▶ YOUR GOAL: Once you find the line containing "The height and", please retype it and every line after it to the end of the entries, exactly and with nothing added.

(Saved entries)

============================================================

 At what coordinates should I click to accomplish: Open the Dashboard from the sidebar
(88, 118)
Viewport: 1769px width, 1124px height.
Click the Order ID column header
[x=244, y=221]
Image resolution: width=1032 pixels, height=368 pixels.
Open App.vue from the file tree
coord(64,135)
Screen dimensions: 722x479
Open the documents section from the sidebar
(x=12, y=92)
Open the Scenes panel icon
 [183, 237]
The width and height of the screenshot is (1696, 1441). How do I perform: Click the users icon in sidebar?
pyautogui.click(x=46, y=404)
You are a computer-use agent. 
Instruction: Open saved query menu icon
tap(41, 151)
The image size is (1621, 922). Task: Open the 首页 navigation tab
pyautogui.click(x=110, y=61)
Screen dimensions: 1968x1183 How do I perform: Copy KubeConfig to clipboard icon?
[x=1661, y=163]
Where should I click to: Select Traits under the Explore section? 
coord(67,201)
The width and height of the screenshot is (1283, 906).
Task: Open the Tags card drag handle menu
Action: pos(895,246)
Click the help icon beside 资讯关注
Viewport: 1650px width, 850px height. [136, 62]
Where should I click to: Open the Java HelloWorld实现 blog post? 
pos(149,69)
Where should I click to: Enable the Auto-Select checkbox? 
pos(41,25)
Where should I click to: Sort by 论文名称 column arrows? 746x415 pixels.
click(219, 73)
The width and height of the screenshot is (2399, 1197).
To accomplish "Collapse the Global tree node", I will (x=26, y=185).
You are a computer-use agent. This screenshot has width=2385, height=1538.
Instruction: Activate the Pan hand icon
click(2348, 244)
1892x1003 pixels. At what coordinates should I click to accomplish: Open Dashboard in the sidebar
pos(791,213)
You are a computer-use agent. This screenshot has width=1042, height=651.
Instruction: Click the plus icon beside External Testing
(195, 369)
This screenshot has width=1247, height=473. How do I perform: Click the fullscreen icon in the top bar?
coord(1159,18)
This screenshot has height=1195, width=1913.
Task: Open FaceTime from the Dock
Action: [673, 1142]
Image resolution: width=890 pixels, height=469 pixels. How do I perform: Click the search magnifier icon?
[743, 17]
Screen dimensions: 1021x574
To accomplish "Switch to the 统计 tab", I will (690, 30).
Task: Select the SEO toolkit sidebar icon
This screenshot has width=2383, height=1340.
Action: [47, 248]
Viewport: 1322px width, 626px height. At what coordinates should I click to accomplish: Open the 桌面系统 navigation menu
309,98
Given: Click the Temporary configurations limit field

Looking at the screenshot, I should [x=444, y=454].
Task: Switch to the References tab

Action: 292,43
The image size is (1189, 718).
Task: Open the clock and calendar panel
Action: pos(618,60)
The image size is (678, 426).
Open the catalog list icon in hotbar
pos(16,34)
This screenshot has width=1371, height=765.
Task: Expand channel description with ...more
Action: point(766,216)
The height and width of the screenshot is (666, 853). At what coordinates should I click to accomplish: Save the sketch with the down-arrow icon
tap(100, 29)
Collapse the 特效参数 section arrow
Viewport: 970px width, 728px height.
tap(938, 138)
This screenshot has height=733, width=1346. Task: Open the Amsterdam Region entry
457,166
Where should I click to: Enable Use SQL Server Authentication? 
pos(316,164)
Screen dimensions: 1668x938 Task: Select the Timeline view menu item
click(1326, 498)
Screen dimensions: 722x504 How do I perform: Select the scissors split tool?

============================================================

▶ RESPONSE TO THE EXERCISE:
The height and width of the screenshot is (666, 853). At what coordinates should I click to accomplish: Save the sketch with the down-arrow icon
tap(100, 29)
Collapse the 特效参数 section arrow
Viewport: 970px width, 728px height.
tap(938, 138)
This screenshot has height=733, width=1346. Task: Open the Amsterdam Region entry
457,166
Where should I click to: Enable Use SQL Server Authentication? 
pos(316,164)
Screen dimensions: 1668x938 Task: Select the Timeline view menu item
click(1326, 498)
Screen dimensions: 722x504 How do I perform: Select the scissors split tool?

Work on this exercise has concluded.